Problems to work on:
1. In the Media Log excerpt, how many agents visited Sarah Bardwell?
2. List every person named in the Media Log excerpt.
3. Continue the Media Log excerpt on F.B.I. monitoring of protesters and the Bush–Kerry race from where it stops.
--- start of Extract provided ---
The office, which also made headlines in June in an opinion - since disavowed - that authorized the use of torture against terrorism suspects in some circumstances, said any First Amendment impact posed by the F.B.I.'s monitoring of the political protests was negligible and constitutional.

By the way, here is the "Denver antiwar group" that Lichtblau refers to near the top of his article - the American Friends Service Committee. According to the Times, 21-year-old intern Sarah Bardwell was visited by six agents. John Ashcroft knows that you just can't be too careful with those Quakers.

BUSH, SLIDING. Josh Marshall notes that Washington Post columnist David Broder, the ultimate establishmentarian, has embraced the slowly emerging consensus that George W. Bush is heading toward a decisive loss this November.

But Yale economist Ray C. Fair - a John Kerry supporter - tells the New York Times Magazine that his econometric model shows Bush coasting with nearly 58 percent of the vote.

Media Log's prediction: the event or events that will determine the outcome have yet to occur.
--- end of Extract provided ---
--- start of Information provided ---
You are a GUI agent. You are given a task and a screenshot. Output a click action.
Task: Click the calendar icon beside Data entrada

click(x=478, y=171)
--- end of Information provided ---
--- start of Information provided ---
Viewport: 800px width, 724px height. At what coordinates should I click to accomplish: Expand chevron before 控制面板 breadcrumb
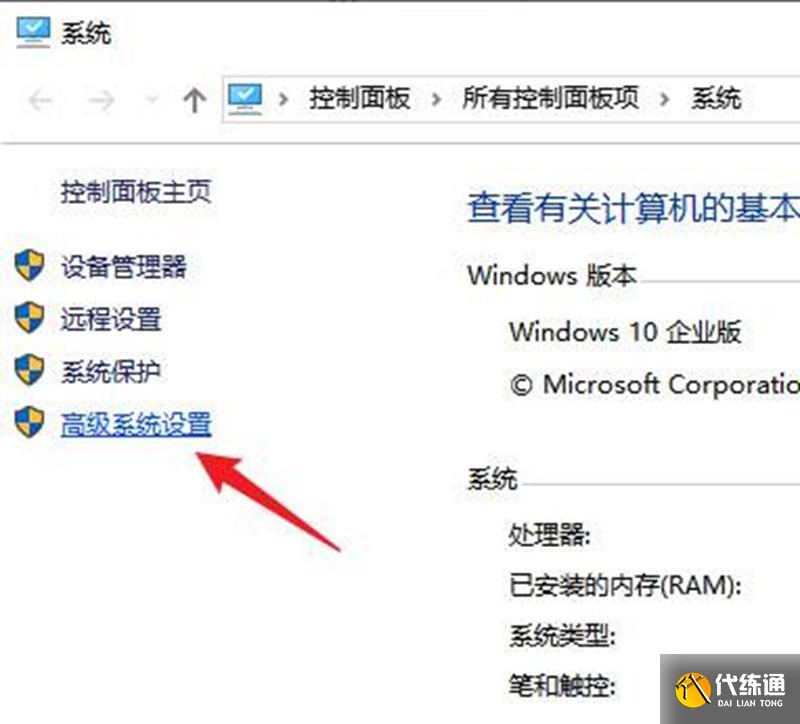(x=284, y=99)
--- end of Information provided ---
Responses for each task:
1. Six agents.

2. Lichtblau, Sarah Bardwell, John Ashcroft, Josh Marshall, David Broder, George W. Bush, Ray C. Fair, John Kerry

3.
posted at 9:09 AM | 4 comments | link

Sunday, August 15, 2004

FIRE AWAY. A few months ago I added a "comment" feature to Media Log. It was a soft launch: I wasn't able to set it up the way I wanted to, so I just sort of put it up, left it there, and waited to see what use readers would make of it. A few have added their thoughts, which I appreciate.

I just got finished making some improvements, and am now ready to go public with it. The main differences are that I've separated the permalink from the comments, and - more important - am now able to show how many readers have already left comments. You no longer have to click to see whether anyone has had anything to say.

I you read Media Log by e-mail only, you won't see any of the comments. All the more reason to read Media Log on the Web.

One other problem: in the course of republishing Media Log, I've encountered errors that have made archives before December 1, 2003, inaccessible. I'm not sure whether this problem can be solved. Any Blogger users out there have some insight?

posted at 12:31 PM | 0 comments | link

Friday, August 13, 2004

COMING CLEAN AT THE WASHINGTON POST. A few observations about Howard Kurtz's front-page piece in yesterday's Washington Post about that paper's shortcomings in the run-up to the war in Iraq:

- The Post has less to come clean on than did the New York Times, which earlier this year published a mea culpa about its own gullible reporting on Saddam Hussein's alleged weapons of mass destruction. By contrast, the Post appears to have been more skeptical. Thus, though Kurtz's piece is certainly welcome, he doesn't document the kind of gross malfeasance committed at the Times, and especially by Ahmad Chalabi's favorite reporter, Judith Miller.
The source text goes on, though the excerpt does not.